Ending subsidies to producers can play a key role in taking the fossil fuel economy off life support – or we can wait for the planet to take our civilization off life support.

Producer subsidies and the bottom line

A 2014 paper from the Oxford Centre for the Analysis of Resource Rich Economies takes a broad look at subsidization trends in many countries and over several decades. In “Into the Mire”2, Radoslav Stefanski aims to get around the problem of scarce or inconsistent data by, in his words, “a method of so-called revealed preference to back out subsidies.”

Stefanski does not focus specifically on subsidies to producers. Instead, he is concerned with inferring an overall net subsidy rate, which is the difference between subsidies aimed at either fossil fuel producers and consumers, and the taxes levied on fossil fuels at the production and consumption end.

He finds that “between 1980 and 2000 the world spent – on average – 268 billion USD (measured in 1990 PPP terms) a year on implicit fossil fuel subsidies.” Starting from the late 1990s, however – when it should have been clear that it was globally essential to begin the transition away from fossil-fuel dependence – the rate of subsidization grew rapidly in several regions.

In particular, Stefanski finds, “the vast majority of the increase comes from just two countries: China and the US.”

In North America, he says “until the 1990s the policy was fairly neutral with a slight tendency towards subsidization. Subsequently however, fossil fuel subsidies exploded and the region became the second highest subsidizing region after East Asia.”

Not only did the global price of oil see a rapid rise after 2000, but North American production saw a huge growth in production through two unconventional methods: hydraulic fracturing of oil-bearing shale, and mining of tar sands. These oil resources had been known for decades, but getting the oil out had always been too expensive for significant production.

A 2017 paper in Nature Energy shows how crucial subsidies have been in making such production increases possible.

Entitled “Effect of subsidies to fossil fuel companies on United States crude oil production”, the paper quantifies the importance of state and federal subsidies for new oil extraction projects.

The authors found that at then-current prices of about US$50 per barrel,

“tax preferences and other subsidies push nearly half of new, yet-to-be-developed oil investments into profitability, potentially increasing US oil production by 17 billion barrels over the next few decades.3

The projects that would only be profitable if current subsidies continue include roughly half of those in the largest shale oil areas, and most of the deep-sea sites in the Gulf of Mexico – all areas which have been critical in the growth of a reputed new energy superpower often referred to triumphantly as “Saudi America”.

From Erickson et al, “Effect of subsidies to fossil fuel companies on United States crude oil production”, 2017.

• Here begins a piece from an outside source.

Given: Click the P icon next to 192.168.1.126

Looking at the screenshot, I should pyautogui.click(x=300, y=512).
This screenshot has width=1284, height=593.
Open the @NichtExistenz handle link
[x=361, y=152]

The authors also estimate the greenhouse gas emissions that will result from continuing these subsidies to otherwise-failing projects. In their tally, the additional carbon emissions coming from these projects would amount to 20% of the US carbon budget between now and 2050, given the widely accepted need to keep global warming to a limit of 2°C. In other words, the additional carbon emissions from US oil due to producer subsidies is far from trivial.

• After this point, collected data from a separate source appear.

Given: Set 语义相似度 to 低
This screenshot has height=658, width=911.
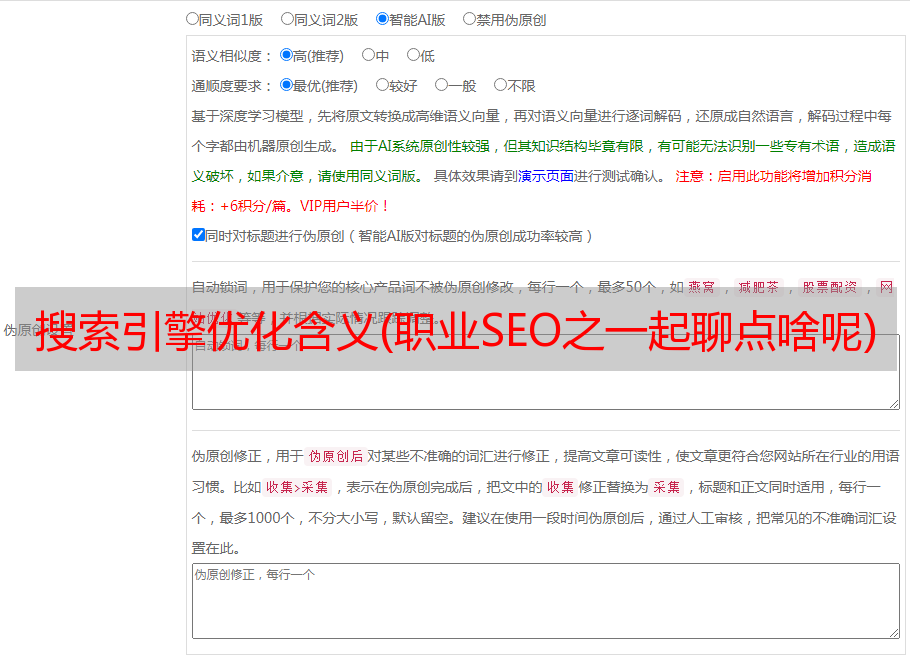Looking at the screenshot, I should [413, 55].
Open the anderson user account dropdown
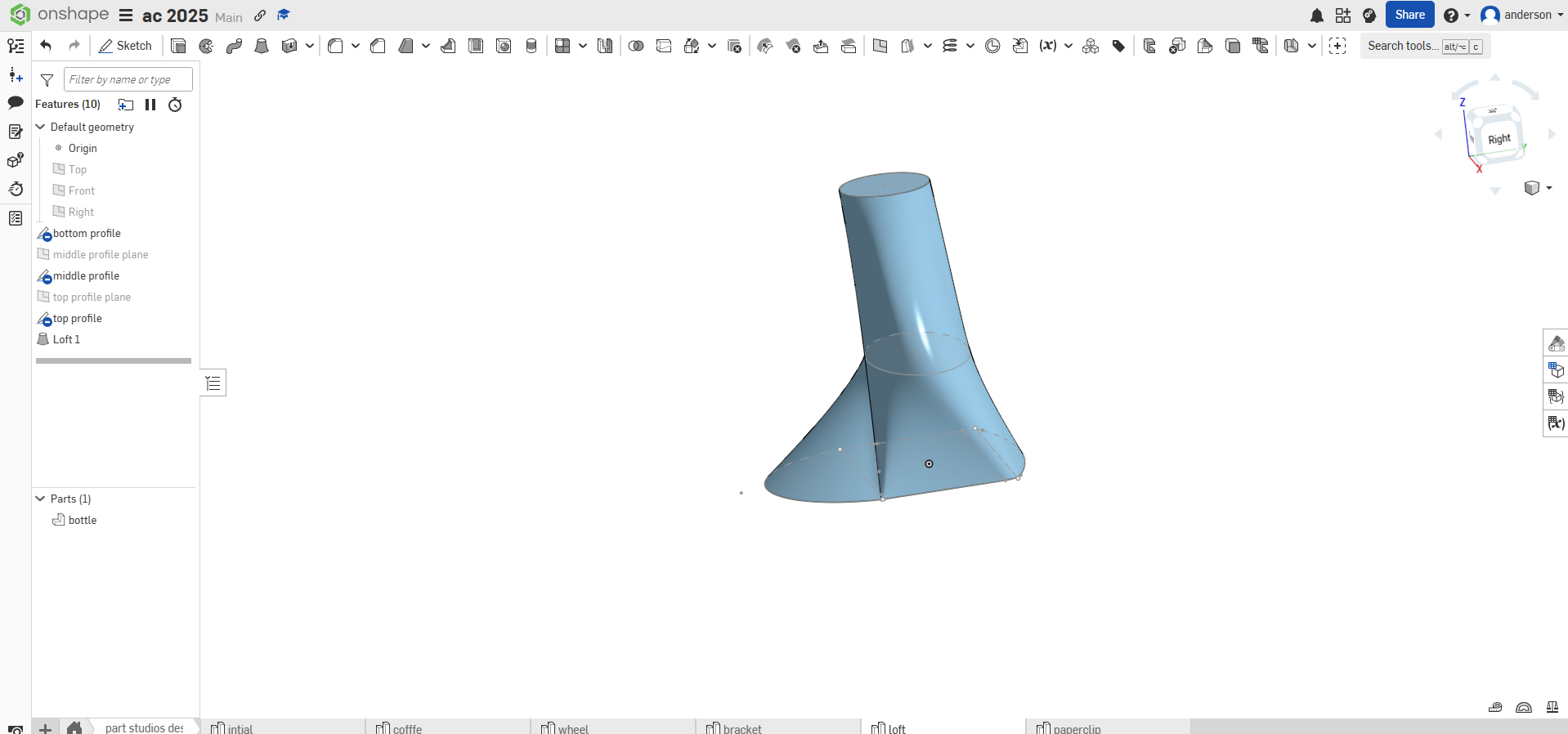This screenshot has height=734, width=1568. point(1521,15)
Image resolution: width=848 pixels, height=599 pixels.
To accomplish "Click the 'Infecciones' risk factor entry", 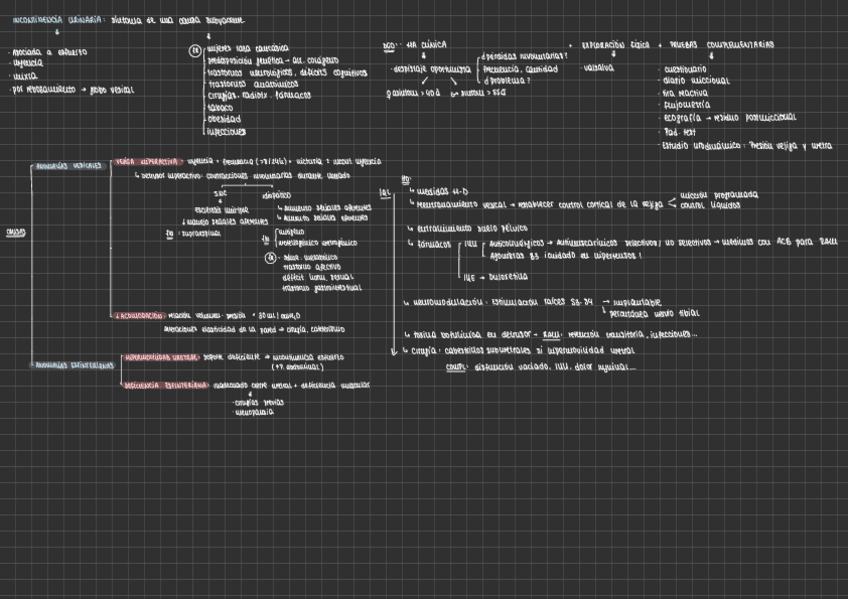I will pos(227,130).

Extending this theme to other jurisdictions with high-cost oil – think Canada, for example – the authors of Empty Promises note “the highest cost fields that benefit most from subsidisation often have higher carbon intensity per unit of fuel produced.”4,5

The Nature Energy study is based on an oil price of US$50 per barrel, and says that subsidies may not be so important for profitability at substantially higher prices.

Another recent look at the fracking boom, however, reveals that the US fracking boom – particularly fracking for crude oil as opposed to natural gas – has been financially marginal even when prices hovered near $100 per barrel.

Bethany McLean’s book Saudi America6 is a breezy look at the US fracking industry from its origins up to 2018. Her focus is mostly financial: the profitability (or not) of the fracking industry as a whole, for individual companies, and for the financial institutions which have backed it. Her major conclusion is “The biggest reason to doubt the most breathless predictions  about America’s future as an oil and gas colossus has more to do with Wall Street than with geopolitics or geology. The fracking of oil, in particular, rests on a financial foundation that is far less secure than most people realize.” (Saudi America, page 17)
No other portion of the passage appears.